Dawkins model(not his actually but he presented to general public) was not
competition-centric. Main idea was gene centric view of life. Competition,
cooperation, symbiosis etc all were explained from the genes point of view.
The thing to note is, even when we see apparent 'cooperation' between species,
at the genes level there is a competition with other gene pools. So the non-
competitive forces look so on the surface, but the only thing genes care about
is moving on to the next generations and spreading as much copies as possible
even if that happens with symbiosis.

Gould on the other hand, was not happy with this selfish view of life(everyone
says he had Marxist ideologies which made him a bit bias). He thought of
selection as happening at multiple levels, not just limited at genes but also
species and individual. This was the main controversy between him and dawkins.

So, to reply to GPs query, yes that quote is sort of incorrect since everyone
agreed that cooperation and symbiosis(Darwin too) are very much part of
evolution.

------
mindcrime
Damn, and I thought I knew a little bit about the ALife field. But I have to
admit, I had also never heard of Nils Barricelli until now.

This is the kind of content I love HN for. _This_ is good stuff. I'm looking
forward to looking up some of Barricelli's work and reading up on it.

Thank you, ayberkt, for submitting this.

Also, from the "scientists a lot of people have not heard of, but probably
should have" department, I offer Ilya Prigogine. Probably not as obscure as
Barricelli, but I haven't found a lot of people know much about Prigogine.

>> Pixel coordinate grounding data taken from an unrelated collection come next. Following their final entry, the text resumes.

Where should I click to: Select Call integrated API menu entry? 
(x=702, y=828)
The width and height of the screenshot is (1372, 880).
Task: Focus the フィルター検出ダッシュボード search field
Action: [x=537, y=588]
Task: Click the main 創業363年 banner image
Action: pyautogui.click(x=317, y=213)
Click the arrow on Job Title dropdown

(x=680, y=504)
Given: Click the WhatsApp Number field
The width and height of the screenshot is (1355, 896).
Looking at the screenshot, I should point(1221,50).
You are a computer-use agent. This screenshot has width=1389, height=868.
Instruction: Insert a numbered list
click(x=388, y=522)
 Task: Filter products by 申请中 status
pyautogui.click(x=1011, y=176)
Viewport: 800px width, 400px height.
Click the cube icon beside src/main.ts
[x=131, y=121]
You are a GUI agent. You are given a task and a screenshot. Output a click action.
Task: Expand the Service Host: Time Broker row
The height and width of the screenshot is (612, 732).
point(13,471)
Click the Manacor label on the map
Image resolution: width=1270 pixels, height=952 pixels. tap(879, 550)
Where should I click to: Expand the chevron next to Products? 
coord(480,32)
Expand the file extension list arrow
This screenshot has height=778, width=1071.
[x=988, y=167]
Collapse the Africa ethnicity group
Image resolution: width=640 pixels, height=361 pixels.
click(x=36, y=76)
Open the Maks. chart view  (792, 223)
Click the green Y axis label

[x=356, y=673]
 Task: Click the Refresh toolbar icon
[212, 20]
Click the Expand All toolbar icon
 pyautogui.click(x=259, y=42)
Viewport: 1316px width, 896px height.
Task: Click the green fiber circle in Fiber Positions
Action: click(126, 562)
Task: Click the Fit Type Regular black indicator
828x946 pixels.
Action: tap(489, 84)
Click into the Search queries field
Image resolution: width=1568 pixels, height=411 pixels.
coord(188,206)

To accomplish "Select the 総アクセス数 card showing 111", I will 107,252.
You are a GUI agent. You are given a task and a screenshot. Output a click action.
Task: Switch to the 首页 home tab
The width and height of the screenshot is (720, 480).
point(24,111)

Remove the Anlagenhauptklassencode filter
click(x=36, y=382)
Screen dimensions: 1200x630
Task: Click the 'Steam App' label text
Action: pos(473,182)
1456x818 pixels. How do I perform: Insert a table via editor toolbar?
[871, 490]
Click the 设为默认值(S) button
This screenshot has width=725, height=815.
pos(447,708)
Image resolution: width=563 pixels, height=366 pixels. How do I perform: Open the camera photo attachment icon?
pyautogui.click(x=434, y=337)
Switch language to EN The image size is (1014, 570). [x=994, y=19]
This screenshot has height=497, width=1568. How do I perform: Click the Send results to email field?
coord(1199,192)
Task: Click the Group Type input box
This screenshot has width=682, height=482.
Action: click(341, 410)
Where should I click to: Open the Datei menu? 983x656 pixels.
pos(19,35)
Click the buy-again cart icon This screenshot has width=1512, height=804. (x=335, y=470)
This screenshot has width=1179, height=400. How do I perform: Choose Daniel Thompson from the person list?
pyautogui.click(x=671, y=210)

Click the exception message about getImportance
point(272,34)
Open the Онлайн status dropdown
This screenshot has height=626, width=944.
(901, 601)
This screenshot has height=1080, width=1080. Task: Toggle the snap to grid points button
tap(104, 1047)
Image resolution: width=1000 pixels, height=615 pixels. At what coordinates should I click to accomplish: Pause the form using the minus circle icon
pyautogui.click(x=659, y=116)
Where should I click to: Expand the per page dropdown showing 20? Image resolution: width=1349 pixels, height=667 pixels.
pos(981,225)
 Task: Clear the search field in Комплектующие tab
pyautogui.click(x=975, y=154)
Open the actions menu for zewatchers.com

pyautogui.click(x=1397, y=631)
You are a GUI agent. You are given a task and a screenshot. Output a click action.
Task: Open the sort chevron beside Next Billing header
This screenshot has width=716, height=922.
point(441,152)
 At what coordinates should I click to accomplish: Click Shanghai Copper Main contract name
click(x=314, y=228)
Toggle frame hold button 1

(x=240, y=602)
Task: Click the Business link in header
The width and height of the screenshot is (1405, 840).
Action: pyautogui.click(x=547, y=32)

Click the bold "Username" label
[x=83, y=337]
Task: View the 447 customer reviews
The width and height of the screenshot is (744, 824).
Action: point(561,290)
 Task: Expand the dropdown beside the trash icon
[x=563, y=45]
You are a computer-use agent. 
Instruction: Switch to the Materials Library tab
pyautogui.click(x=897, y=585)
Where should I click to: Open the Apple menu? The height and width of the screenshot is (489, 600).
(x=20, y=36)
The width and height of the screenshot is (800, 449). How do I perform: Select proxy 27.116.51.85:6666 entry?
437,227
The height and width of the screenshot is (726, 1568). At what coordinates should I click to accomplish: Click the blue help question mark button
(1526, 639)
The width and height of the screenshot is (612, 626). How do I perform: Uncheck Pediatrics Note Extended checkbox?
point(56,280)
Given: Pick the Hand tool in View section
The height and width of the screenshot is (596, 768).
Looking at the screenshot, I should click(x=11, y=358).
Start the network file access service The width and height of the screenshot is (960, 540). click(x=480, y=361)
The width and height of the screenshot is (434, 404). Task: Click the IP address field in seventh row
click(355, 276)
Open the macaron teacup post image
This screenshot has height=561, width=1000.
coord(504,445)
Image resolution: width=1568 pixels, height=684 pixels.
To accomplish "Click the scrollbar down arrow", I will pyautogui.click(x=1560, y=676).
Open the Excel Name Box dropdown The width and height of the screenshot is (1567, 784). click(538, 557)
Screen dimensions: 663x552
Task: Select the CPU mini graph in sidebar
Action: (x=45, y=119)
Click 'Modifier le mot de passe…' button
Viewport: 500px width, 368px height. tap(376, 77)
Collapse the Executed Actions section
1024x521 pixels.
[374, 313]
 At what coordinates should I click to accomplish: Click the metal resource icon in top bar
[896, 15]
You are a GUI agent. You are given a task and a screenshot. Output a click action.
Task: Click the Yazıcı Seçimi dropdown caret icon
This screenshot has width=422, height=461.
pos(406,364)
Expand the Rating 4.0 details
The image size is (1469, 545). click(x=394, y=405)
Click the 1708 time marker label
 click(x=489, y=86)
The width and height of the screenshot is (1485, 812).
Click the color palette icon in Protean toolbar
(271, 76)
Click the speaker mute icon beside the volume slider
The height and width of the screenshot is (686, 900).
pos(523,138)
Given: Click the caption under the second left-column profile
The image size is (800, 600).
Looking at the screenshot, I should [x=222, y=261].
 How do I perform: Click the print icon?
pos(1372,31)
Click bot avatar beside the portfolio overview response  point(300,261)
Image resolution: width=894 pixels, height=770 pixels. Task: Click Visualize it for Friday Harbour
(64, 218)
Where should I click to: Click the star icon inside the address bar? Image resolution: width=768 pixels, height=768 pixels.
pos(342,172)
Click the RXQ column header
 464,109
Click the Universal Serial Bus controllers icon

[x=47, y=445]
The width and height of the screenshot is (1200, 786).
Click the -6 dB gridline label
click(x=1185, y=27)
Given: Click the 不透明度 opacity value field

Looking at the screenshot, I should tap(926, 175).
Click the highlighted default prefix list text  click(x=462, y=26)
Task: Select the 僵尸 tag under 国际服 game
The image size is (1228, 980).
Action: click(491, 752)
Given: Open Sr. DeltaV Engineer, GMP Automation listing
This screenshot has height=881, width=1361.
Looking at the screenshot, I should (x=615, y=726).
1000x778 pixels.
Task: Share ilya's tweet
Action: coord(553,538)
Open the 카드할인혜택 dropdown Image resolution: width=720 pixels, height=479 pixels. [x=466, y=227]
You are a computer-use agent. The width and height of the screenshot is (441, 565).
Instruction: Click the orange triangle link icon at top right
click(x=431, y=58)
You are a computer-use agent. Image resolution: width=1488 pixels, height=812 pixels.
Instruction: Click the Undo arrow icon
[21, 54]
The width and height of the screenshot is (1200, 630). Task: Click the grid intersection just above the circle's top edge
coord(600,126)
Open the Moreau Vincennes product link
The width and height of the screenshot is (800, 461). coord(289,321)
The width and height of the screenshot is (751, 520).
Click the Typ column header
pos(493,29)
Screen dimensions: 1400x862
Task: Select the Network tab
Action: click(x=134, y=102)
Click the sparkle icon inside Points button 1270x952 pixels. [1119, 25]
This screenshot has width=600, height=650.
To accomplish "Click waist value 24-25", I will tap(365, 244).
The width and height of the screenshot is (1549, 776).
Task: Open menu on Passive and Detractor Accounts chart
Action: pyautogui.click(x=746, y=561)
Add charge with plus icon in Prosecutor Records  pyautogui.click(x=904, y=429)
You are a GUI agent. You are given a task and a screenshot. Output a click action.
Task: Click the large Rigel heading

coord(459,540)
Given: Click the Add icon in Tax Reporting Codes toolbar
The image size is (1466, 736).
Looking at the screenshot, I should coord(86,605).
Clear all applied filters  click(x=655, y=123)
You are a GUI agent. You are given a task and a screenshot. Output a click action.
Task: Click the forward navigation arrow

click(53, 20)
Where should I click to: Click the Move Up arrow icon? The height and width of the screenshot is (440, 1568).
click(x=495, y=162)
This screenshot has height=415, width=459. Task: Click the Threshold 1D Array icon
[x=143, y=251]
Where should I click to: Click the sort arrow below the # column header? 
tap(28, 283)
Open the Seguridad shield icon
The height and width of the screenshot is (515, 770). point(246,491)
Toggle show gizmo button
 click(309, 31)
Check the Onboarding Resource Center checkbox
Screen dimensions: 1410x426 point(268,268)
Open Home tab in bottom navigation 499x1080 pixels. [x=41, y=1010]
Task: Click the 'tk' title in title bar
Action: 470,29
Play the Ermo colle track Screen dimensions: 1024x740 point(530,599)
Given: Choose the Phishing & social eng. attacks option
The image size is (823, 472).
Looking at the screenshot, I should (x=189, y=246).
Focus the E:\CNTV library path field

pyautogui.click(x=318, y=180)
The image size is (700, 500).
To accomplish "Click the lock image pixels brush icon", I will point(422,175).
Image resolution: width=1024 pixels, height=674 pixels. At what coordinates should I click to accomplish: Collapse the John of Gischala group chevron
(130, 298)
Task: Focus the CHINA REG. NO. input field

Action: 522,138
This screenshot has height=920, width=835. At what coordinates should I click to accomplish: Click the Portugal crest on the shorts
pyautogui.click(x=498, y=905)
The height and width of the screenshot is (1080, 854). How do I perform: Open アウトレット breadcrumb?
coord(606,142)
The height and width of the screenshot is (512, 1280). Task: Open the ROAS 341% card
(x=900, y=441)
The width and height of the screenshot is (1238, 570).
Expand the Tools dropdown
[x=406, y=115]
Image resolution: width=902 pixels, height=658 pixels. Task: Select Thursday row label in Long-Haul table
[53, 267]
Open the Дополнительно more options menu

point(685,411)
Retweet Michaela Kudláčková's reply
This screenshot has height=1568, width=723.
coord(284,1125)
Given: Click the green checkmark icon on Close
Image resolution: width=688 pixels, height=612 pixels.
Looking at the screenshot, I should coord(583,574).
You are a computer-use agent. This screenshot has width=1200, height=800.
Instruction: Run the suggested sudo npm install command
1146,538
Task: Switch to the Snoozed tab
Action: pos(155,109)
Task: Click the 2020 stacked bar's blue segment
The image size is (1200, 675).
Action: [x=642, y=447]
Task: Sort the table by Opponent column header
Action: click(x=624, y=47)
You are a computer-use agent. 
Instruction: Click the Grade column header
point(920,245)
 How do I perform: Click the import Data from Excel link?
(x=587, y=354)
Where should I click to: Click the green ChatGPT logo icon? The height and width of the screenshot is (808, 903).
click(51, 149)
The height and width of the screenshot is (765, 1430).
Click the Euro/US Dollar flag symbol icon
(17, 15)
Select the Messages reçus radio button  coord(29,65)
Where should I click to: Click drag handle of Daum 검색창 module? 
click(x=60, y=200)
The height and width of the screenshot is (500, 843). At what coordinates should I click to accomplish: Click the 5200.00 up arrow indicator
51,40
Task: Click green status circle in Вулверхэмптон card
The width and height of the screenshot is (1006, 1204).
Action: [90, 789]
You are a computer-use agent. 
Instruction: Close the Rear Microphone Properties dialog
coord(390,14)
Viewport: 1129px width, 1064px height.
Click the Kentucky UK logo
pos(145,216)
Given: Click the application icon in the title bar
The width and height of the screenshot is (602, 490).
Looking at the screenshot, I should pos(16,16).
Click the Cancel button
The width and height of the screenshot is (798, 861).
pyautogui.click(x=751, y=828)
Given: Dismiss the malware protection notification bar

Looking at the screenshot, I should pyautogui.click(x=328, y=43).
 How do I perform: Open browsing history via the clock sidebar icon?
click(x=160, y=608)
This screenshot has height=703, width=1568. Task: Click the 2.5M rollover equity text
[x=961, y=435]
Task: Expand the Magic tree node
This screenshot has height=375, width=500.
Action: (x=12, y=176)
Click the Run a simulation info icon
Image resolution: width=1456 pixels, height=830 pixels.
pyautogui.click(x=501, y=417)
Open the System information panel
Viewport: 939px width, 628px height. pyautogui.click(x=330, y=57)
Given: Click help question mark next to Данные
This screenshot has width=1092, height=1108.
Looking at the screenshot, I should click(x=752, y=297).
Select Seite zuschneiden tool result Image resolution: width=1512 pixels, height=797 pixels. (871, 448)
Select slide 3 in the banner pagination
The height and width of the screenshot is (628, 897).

[http://en.wikipedia.org/wiki/Ilya_Prigogine](http://en.wikipedia.org/wiki/Ilya_Prigogine)

------
gamegoblin
Non-mobile link: [http://nautil.us/issue/14/mutation/meet-the-father-of-
digita...](http://nautil.us/issue/14/mutation/meet-the-father-of-digital-life)

------
carlob
I ran into Nils Barricelli while reading _Turing 's Cathedral_, which is a
book I enjoyed throughly.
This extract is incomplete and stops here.